▸ Text shown
As a history student, I’ve been taught over and over again that there is never a case of “good guys” versus “bad guys.” This sort of language oversimplifies the issues, and creates a belief that if we could just go over there and get those bad guys, all would be solved. What about the child soldiers that he kidnapped 15 years ago, now in their 20s? Are they still victims, or are they now perpetrators? This is an issue that the video does not once grapple with.

Secondly, the film as it stands is incomplete; one very important voice was all but missing from the video — the Ugandan voice.

“It is hard to respect any documentary on northern Uganda where a five-year-old white boy features more prominently than any northern Ugandan victim or survivor,” writes Canadian human rights scholar Mark Kersten at www.justiceinconflict.org. “Incredibly, with the exception of the adolescent northern Ugandan victim, Jacob, the voices of northern Ugandans go almost completely unheard.”

Let’s be honest, the video really lacked the view point of anyone who is currently on the ground and dealing with the situation. Kersten states this as intentional. Why? Because their voices do not fit into the narrative given by Invisible Children. The video does not report that many northern Ugandans support an amnesty process, in which high-ranking members of the LRA could return to Uganda in exchange for amnesty. The reality, as Kersten points out, is that “it is their own children who constitute the LRA.” This story, however, is completely absent from the Kony 2012 video.

Perhaps the most interesting complaint against Kony 2012 is that Ugandans themselves don’t like it – many Ugandans have been vocal in their opposition to the video and what it stands for. For many, it is just another example of western, white paternalism. Somehow, we in the west believe that it is our god-given responsibility to solve the problems of “third-world” countries. Many Ugandans, who are on the ground facing the reality of the situation, have complained that the video does not advocate that Ugandans deal with the problem themselves.

For example, the Kony 2012 video does not once mention the fact that Ugandan President Yoweri Museveni, who has been in power since 1986, could and should be doing more to stop the LRA. The video advocates pressuring the US government to act. Why not the Ugandan government? Why not the Ugandan people? Are they not capable of solving their own problems?

▸ Items
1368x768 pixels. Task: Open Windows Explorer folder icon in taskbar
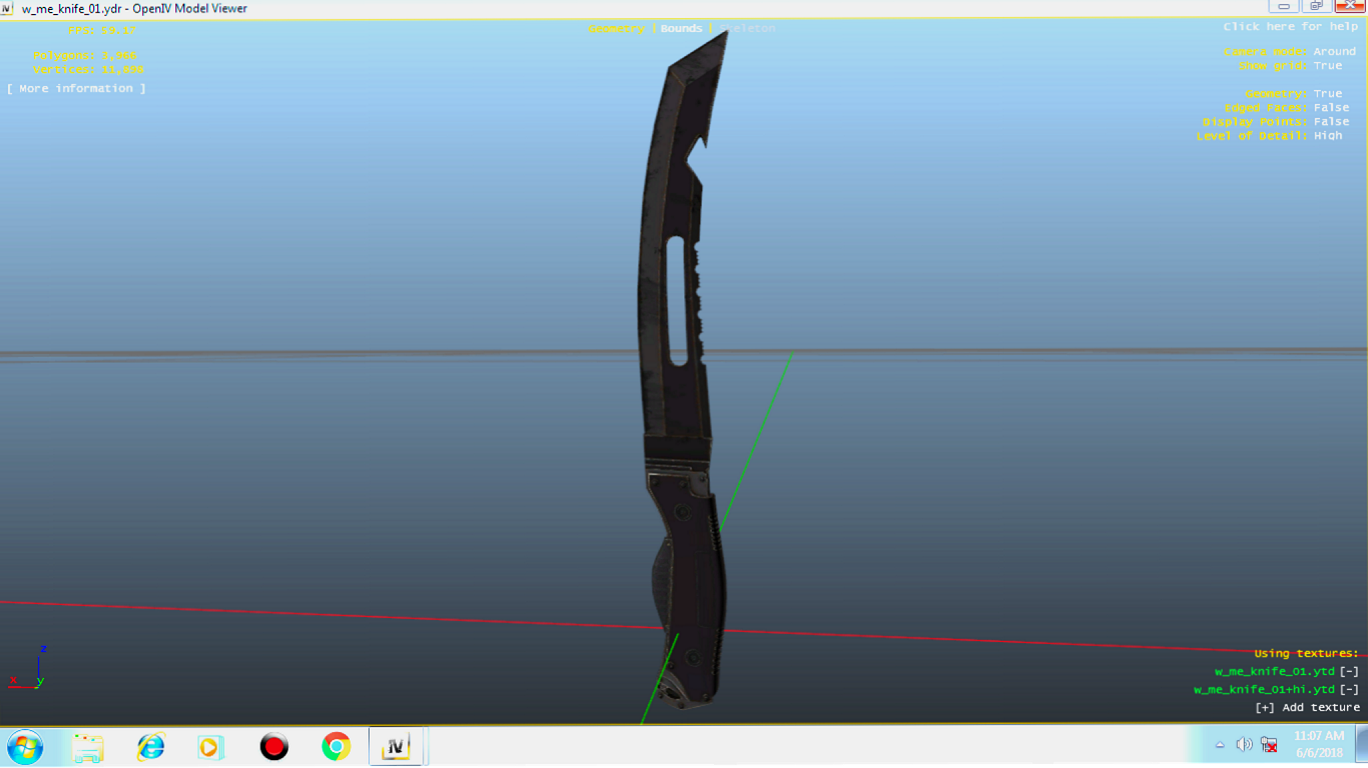[88, 747]
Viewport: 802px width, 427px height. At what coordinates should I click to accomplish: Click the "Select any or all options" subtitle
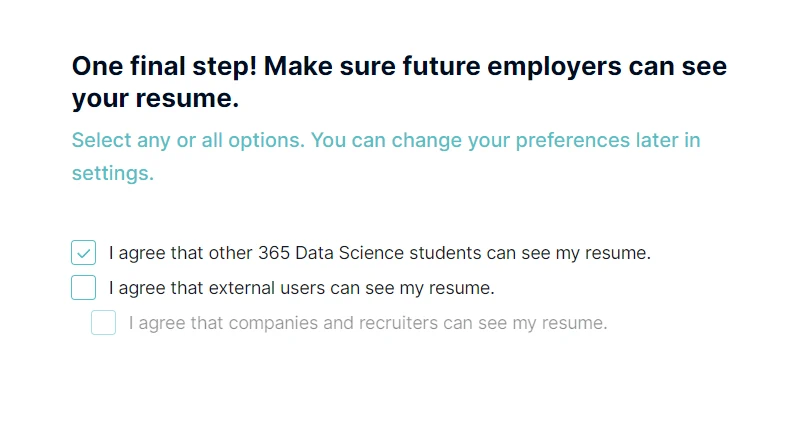point(187,140)
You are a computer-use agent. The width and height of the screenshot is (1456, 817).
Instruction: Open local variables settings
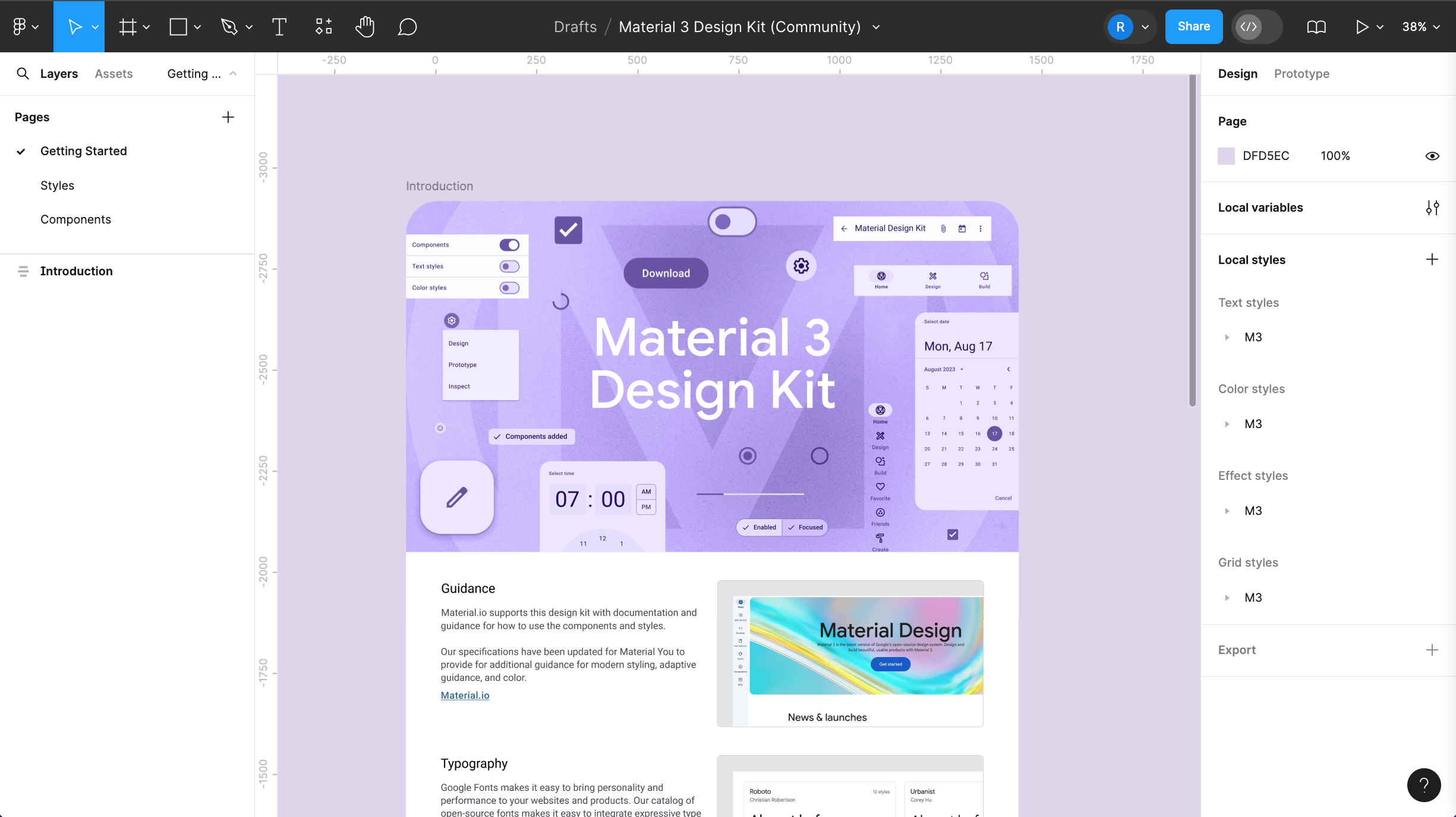1432,208
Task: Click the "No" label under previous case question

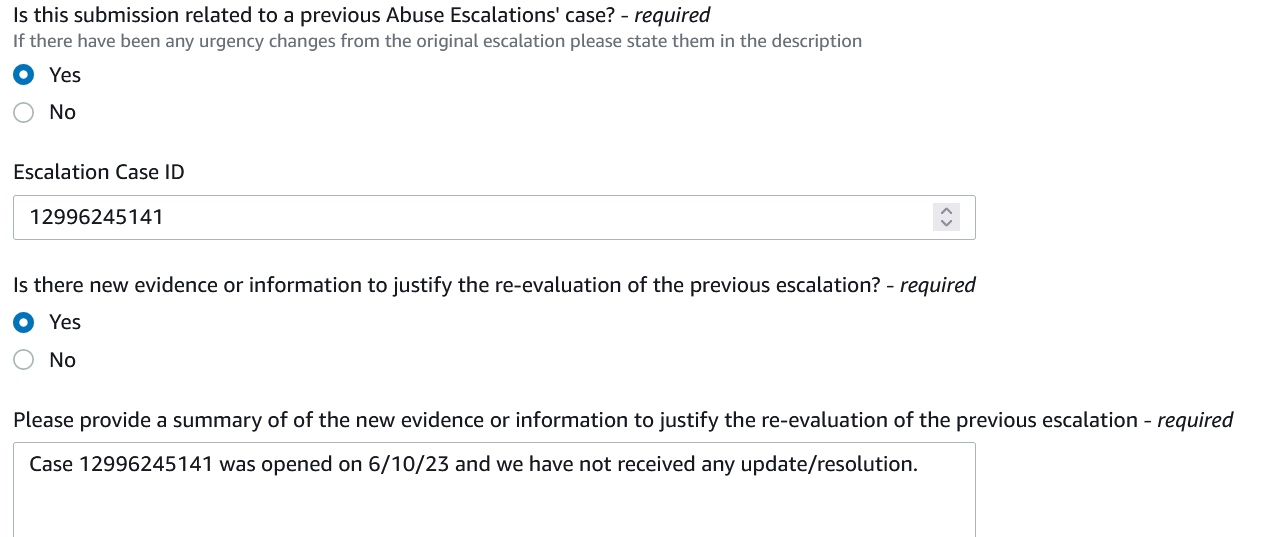Action: tap(62, 112)
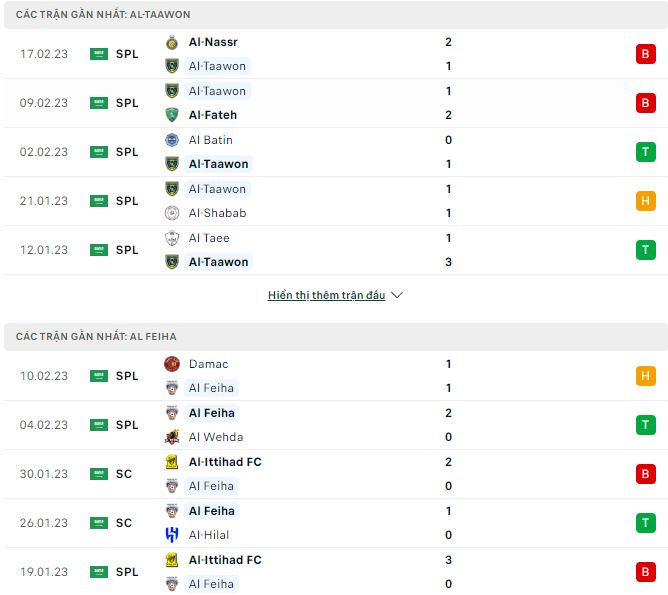Click green T badge for Al Batin match
The width and height of the screenshot is (668, 595).
(x=645, y=152)
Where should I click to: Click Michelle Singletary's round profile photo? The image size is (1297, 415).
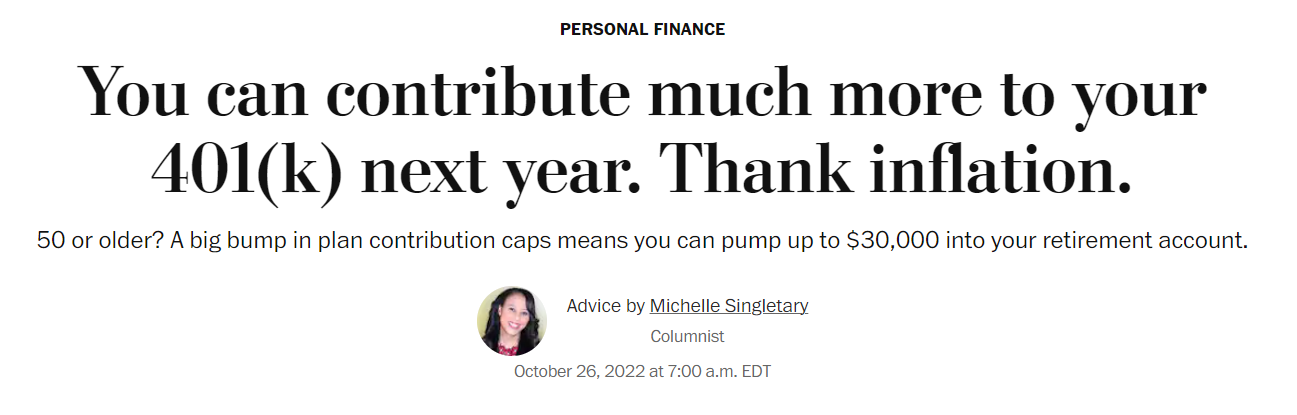(x=512, y=321)
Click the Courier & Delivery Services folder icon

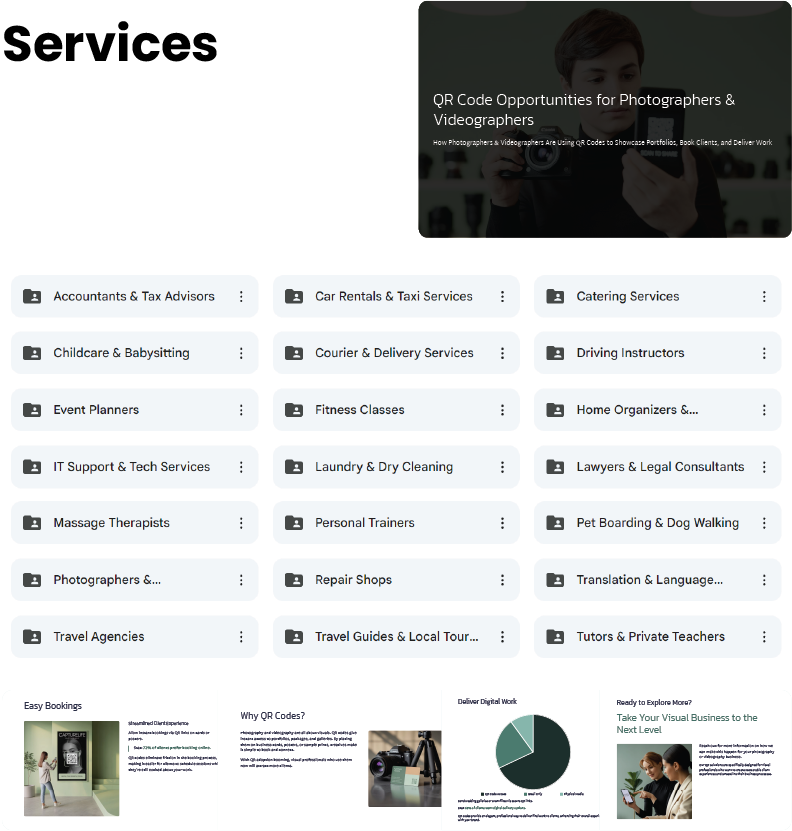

▸ Problem 1
Answer these about the critique of the Kony 2012 video:
(a) How does the critique describe Mark Kersten, and at what website does he write?
(b) What is the name of the adolescent northern Ugandan victim it mentions?
(c) Since what year has Yoweri Museveni been in power?
▸ Problem 2
Which questions does the critique of the Kony 2012 video ask? List every one.
▸ Problem 3
Carry on the critique of the Kony 2012 video from its final sentence.
The records aren't needed for what comes next.

▸ Expected answer 1
(a) He is described as a Canadian human rights scholar, and he writes at www.justiceinconflict.org.
(b) Jacob.
(c) 1986.

▸ Expected answer 2
- What about the child soldiers that he kidnapped 15 years ago, now in their 20s?
- Are they still victims, or are they now perpetrators?
- Why?
- Why not the Ugandan government?
- Why not the Ugandan people?
- Are they not capable of solving their own problems?

▸ Expected answer 3
Ugandan social activist, TMS Ruge, commented on this in his article in The New York Times. “The scary part of this campaign is that it raises expectations too high. ‘If you care enough to send $30 dollars and wear this here bracelet, we will go and get rid of this evil for you. Trust us,’ it says. The world isn’t that simple or easy to fix,” Ruge said. “The campaign missed a huge opportunity to instill agency in Uganda’s civil society, to encourage citizens to act on their own behalf. That would have been hugely transformative. But instead, Ugandans are left wondering, ‘What is this?’”

Finally, we have to keep in mind that Invisible Children is ultimately a business. The financial numbers are no secret. Only 32 per cent of Invisible Children’s budget is spent on programs in Uganda. The rest goes to generating awareness, conferences, education and staff salaries. I am all for generating awareness, but the situation in Uganda calls for aid for the victims, if anything – not just awareness. Ultimately, awareness generates more donations, which are then spent on generating more awareness. It has turned itself into a business.

Ruge, who works with victims of Kony, again sums it up perfectly on his blog at www.projectdiaspora.org. “In all this kerfuffle, I am afraid everyone is missing the true aim of IC’s brilliant marketing strategy,” he writes. “They are not selling justice, democracy, or restoration of anyone’s dignity. This is a self-aware machine that must continually find a reason to be relevant.”

“They are, in actuality, selling themselves as the issue, as the subject, as the panacea for everything that ails me as the agency-devoid African,” Ruge continues. “All I have to do is show up in my broken English, look pathetic and wanting. You, my dear social media savvy click-activist, will shed a tear, exhaust Facebook’s like button, [and] mobilize your cadre of equally ill-uninformed [sic] netizens to throw money at the problem.”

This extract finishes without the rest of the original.